Podejście do studiów miał olewajskie, więc pierwszego roku nie zaliczył.
Przeszedł ponowną rekrutację. Oczywiście się dostał. Nawet część przedmiotów mu przepisali. Wyleciał znowu.
Dzisiaj jest grubo po 30-tce. Już na prawo nie chce wracać.

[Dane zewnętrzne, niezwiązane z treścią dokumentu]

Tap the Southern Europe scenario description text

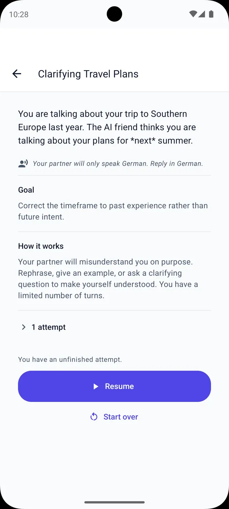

Zgadnij ile razy blokował miejsca na studia, na które ewidentnie się nie nadawał, w zawodzie, w którym nie chciał pracować, ale tatuś się upierał.
Przy egzaminach jednak jednorazowy wynik matury nie blokowały elitarnego miejsca innym.
Skoro śpiewajaco zdał maturę to i egzaminy by zdał śpiewająco.
Bo Polska to i Ty i ja, łatwiej nam pisać na forum niż spróbować wejść w bagno o nazwie "polityka" i coś realnie zmienić.